Slashdot Mirror


Debian Gets Win32 Installer

An anonymous reader writes "Debian hacker Robert Millan has just announced the availability of a Debian-Installer Loader for win32. The program, inspired by Ubuntu's similar project, features 64-bit CPU auto-detection, download of linux/initrd netboot images, and chainloading into Debian-Installer via grub4dos. The frontend site goodbye-microsoft.com/ has been set up for advocacy purposes. Here are some screenshots."

2 of 232 comments (clear)

  1. Re:questions by Coryoth · · Score: 5, Informative

    anyone know if this does:
    1) resizes the windows partition so you can still access it from debian?
    2) scans windows for your settings and replicates similar ones in debian?
    Anything else, and why not just use the damn CD?
    I was curious about this too.
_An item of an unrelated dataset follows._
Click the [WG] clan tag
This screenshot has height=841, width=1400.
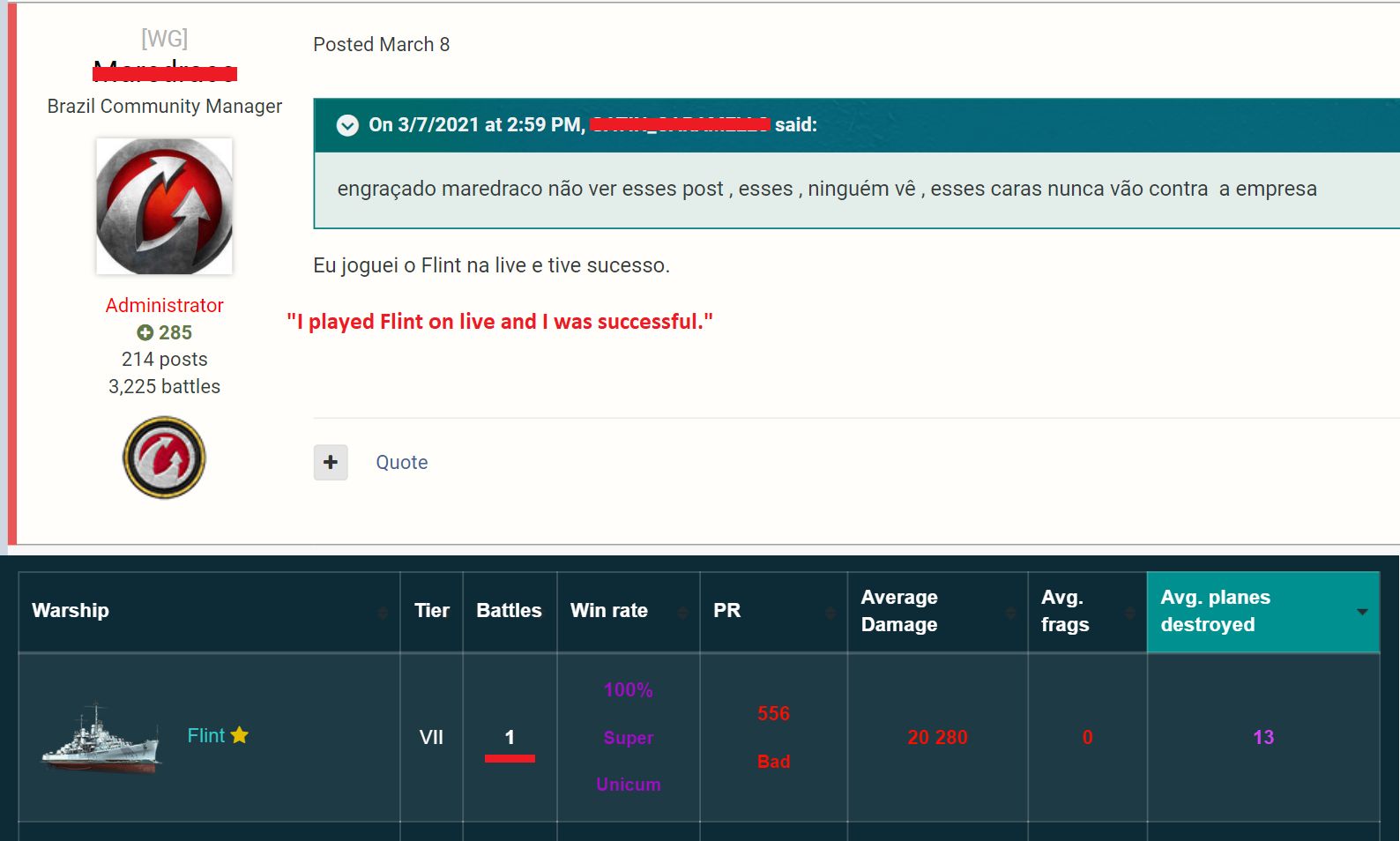click(x=164, y=39)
The site itself doesn't carry much information, but the related Ubuntu project has more detail. The idea is that the linux disk image gets saved as a file (in C:\ubuntu apparently) which gets loopmounted and booted into via grub4dos. Thus Windows gets to stay exactly as it is, and there isn't even any disk repartitioning done - linux just sits as a disk image file on the C:\ drive. The Ubuntu project also talk about gleaning some info from the Windows registry for installation - though it only mentions locale and timezone data (presumably more can be managed).

    It is, at least, quite different from a CD install in that your Windows install (presuming this works the same as the Ubuntu version) remains untouched (aside from getting a new directory and a couple of extra files) with no risk of data loss via repartioning etc. Certainly an interesting idea.
  2. Re:Almost Too Easy? by NekoXP · · Score: 5, Informative

    It's a loop-mounted ext3 "hard file" like you get in an emulator.

    The process is, basically - GRUB loads a kernel+initrd from the Windows filesystem. Kernel loads, mounts / from the initrd, mounts the NTFS or FAT filesystem from the Windows box, and finds the hardfile and initrd - then it swivels root to use the image via the loopback filesystem (so you can mount files as disks).

    Not sure how this bodes for expandability of the disk image though. I guess the idea is the Ubuntu install just works, and you can put the data back onto your Windows disk..?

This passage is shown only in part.